さらに、Port Booksでは「みんなでつくる本屋」という理念のもと、2種類の会員制度を設けています。一つは月額3,300円の「わたしの本箱」会員で、専用の棚を貸し出し、自身の本を自由に装飾して販売できます。もう一つは、月額1,650円の「みんなの本棚」会員で、共同の棚に本を委託販売することが可能です。
このシェア型書店のコンセプトは、単なる物の売買にとどまらず、本を通じた人の交流を生み出すこと。各会員が本にメッセージを書き込むことで、買う側と売る側、お互いにコミュニケーションが取れる温かい手触りのある販売体験が実現されます。
また、店内では親子の読み聞かせ会や読書会、ひと箱古本市などのイベントも開催され、地域のコミュニティとしての役割も果たします。こうした活動を通じて、利用者同士のつながりを深め、書店がただの商業スペースではなく、皆に愛される居場所になることを目指しています。

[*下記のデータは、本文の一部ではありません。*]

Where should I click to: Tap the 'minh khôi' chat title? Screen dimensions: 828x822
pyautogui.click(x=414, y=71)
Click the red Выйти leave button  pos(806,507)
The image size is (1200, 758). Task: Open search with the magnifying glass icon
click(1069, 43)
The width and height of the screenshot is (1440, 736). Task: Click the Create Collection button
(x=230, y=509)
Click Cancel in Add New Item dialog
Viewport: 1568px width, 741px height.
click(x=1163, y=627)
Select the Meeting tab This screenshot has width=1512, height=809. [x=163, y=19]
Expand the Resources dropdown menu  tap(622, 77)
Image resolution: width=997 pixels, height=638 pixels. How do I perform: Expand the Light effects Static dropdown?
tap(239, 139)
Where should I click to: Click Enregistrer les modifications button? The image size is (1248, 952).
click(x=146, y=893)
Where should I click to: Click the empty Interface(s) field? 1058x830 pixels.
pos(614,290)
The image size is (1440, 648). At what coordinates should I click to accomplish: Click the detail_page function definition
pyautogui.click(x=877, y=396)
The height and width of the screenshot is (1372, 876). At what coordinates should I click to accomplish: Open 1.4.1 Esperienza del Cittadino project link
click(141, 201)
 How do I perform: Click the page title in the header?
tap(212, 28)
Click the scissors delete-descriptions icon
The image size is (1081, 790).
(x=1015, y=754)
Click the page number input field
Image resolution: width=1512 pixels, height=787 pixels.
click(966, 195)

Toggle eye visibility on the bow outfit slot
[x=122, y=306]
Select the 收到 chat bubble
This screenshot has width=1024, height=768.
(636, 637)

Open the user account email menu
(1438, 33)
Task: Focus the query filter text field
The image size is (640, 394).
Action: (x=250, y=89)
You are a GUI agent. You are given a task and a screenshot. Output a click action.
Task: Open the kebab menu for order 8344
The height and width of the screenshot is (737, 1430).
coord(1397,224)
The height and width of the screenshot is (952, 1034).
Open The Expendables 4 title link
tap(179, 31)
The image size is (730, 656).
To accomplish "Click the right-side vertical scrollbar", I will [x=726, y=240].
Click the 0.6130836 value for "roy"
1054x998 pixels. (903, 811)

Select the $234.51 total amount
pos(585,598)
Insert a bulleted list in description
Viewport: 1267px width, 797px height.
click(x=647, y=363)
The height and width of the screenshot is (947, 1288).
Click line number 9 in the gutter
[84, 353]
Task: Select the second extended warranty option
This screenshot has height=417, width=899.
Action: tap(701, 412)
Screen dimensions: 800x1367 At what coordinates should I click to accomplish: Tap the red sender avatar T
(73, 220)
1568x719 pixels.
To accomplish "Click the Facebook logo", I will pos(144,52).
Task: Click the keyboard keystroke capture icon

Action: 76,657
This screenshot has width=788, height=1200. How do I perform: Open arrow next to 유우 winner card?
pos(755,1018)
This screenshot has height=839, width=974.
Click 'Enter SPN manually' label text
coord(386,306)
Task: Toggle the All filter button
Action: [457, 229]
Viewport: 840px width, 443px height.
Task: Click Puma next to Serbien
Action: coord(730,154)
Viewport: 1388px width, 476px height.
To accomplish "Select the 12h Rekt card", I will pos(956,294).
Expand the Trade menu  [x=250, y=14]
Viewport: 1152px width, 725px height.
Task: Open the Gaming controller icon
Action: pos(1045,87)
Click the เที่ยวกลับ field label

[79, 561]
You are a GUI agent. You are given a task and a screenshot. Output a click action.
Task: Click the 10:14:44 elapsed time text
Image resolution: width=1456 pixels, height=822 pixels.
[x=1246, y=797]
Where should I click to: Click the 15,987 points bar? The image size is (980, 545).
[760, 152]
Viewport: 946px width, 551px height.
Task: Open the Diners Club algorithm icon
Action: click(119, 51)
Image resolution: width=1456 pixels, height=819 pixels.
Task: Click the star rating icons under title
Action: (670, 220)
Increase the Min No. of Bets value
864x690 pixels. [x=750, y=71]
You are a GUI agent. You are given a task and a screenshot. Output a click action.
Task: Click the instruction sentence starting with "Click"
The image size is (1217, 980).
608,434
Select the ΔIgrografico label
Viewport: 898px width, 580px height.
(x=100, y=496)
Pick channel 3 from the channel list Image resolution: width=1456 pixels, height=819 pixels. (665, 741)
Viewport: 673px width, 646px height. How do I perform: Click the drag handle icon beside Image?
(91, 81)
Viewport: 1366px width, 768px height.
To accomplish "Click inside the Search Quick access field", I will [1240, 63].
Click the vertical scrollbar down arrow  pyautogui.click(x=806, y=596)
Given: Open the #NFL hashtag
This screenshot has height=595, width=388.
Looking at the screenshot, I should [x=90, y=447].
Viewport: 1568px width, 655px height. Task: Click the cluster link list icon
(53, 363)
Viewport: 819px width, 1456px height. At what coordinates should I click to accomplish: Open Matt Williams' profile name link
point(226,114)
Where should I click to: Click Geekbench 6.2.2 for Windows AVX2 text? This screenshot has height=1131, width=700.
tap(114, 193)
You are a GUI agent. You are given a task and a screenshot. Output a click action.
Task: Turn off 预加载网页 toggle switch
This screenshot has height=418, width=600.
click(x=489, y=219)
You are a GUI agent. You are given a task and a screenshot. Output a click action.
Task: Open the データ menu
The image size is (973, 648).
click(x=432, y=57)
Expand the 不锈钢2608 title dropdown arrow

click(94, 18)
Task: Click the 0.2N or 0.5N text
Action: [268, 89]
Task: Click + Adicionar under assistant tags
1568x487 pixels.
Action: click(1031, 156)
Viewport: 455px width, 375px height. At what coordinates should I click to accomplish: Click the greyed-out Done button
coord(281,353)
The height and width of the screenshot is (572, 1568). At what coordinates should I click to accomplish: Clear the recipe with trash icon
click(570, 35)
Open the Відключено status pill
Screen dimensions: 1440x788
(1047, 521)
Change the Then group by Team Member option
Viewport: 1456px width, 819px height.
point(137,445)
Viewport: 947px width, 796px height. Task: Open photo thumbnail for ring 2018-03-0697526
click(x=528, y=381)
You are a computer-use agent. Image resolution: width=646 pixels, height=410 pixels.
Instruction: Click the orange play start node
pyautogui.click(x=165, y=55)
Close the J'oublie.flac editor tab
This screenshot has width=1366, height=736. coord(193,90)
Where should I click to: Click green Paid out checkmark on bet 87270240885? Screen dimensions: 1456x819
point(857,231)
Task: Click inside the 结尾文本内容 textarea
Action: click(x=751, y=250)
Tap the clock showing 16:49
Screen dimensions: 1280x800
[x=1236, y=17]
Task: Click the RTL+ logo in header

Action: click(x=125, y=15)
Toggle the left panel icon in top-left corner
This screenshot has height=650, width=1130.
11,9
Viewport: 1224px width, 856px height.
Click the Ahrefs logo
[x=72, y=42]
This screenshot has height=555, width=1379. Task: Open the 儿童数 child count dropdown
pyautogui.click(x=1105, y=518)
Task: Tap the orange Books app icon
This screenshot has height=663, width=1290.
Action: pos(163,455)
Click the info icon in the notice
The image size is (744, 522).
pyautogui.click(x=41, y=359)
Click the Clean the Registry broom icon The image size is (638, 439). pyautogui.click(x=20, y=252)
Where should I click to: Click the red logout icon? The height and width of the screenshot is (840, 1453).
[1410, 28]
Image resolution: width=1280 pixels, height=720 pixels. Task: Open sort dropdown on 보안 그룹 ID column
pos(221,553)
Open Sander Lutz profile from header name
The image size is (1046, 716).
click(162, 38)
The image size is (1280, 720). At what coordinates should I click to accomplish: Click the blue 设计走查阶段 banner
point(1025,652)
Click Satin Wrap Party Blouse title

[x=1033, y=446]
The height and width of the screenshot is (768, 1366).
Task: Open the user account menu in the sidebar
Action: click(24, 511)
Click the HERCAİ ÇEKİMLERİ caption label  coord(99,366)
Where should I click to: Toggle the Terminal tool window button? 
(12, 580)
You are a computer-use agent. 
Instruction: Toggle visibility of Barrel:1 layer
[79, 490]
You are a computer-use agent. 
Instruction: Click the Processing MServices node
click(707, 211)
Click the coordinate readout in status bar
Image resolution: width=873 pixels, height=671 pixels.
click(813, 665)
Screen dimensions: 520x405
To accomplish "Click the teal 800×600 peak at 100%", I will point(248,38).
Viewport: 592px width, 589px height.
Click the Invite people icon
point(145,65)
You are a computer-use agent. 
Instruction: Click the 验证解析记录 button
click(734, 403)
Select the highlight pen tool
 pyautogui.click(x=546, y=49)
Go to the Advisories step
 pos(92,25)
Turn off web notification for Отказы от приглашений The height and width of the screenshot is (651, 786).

この春、Port Booksは新刊本の取り扱いを開始し、地元の古本を引き立てながら新たなストーリーを生み出す書店としての位置づけを確立しました。今後も地域に根ざしたイベントを増やし、地域住民とともに成長していく予定です。書店という枠を超えた新たな文化の発信源として、Port Booksの活動に期待が寄せられています。ぜひ、一度足を運んでその魅力を感じてみてはいかがでしょうか。